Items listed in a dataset
•••••
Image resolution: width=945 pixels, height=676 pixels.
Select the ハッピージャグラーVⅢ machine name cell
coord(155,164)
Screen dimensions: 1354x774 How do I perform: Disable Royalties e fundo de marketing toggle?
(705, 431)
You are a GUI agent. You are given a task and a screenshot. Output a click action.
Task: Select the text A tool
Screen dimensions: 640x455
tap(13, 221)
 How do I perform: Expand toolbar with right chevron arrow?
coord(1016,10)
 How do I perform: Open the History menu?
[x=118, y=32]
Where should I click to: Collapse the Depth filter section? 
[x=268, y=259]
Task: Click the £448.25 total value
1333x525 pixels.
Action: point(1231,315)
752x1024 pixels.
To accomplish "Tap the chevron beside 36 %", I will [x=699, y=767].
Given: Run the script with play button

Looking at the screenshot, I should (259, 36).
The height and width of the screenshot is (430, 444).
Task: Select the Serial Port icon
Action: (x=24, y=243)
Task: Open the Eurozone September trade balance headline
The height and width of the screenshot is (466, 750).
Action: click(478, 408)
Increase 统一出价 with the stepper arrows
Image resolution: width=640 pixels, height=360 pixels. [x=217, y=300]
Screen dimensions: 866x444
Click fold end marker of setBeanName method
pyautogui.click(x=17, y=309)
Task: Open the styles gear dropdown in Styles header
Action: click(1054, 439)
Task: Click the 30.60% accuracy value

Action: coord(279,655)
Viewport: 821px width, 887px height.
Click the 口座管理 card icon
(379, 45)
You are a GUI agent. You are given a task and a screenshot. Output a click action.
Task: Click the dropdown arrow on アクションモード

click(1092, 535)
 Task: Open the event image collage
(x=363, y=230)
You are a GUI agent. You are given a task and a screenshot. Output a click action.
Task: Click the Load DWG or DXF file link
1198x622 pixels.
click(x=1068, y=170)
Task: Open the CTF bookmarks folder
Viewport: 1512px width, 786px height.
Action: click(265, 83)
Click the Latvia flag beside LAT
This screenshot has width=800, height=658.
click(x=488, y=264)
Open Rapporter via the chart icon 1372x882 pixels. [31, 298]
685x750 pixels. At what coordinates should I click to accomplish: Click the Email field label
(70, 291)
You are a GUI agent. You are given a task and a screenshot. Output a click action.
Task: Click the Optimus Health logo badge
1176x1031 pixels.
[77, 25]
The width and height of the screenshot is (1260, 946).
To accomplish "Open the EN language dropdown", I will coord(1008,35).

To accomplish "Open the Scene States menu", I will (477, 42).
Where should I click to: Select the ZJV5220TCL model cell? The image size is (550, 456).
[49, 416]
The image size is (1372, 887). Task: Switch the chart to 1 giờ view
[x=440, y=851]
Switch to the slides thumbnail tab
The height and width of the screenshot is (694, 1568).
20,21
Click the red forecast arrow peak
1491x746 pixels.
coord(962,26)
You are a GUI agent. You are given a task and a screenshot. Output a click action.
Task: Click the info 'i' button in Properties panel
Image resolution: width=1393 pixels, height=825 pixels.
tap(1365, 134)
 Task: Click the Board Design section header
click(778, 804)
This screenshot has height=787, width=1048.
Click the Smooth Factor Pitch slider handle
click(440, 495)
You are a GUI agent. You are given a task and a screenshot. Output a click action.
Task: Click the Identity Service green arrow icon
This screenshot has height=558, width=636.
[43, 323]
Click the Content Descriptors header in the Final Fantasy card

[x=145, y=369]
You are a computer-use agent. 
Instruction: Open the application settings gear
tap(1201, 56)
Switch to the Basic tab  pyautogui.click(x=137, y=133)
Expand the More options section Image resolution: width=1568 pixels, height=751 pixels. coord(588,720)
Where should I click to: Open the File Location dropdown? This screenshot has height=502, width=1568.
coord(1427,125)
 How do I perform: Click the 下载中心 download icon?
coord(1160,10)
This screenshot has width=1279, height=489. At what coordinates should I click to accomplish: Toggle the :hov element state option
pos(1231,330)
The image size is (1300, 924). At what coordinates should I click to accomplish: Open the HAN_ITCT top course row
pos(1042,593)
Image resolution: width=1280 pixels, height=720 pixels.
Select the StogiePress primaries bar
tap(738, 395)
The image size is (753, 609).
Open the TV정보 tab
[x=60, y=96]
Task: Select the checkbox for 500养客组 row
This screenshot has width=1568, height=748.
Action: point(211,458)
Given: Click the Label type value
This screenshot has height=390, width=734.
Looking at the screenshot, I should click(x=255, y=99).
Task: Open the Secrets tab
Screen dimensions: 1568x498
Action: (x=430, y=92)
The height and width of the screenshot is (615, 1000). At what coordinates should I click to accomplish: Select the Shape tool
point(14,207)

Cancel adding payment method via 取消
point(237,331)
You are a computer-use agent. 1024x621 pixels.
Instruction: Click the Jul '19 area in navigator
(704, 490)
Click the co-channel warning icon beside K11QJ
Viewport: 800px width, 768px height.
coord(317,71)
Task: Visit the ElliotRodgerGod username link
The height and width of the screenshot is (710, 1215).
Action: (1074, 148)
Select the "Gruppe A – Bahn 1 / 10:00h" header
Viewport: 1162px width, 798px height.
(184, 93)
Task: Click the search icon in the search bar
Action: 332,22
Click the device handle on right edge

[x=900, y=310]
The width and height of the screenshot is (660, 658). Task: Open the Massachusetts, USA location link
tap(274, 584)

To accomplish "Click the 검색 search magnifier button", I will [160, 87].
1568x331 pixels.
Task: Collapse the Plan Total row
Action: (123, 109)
•••••
_WORK ORDER_
What is the number of lines in the entries above that contain the word "computer"? Answer with that number only.

_COMPLETED TASK_
2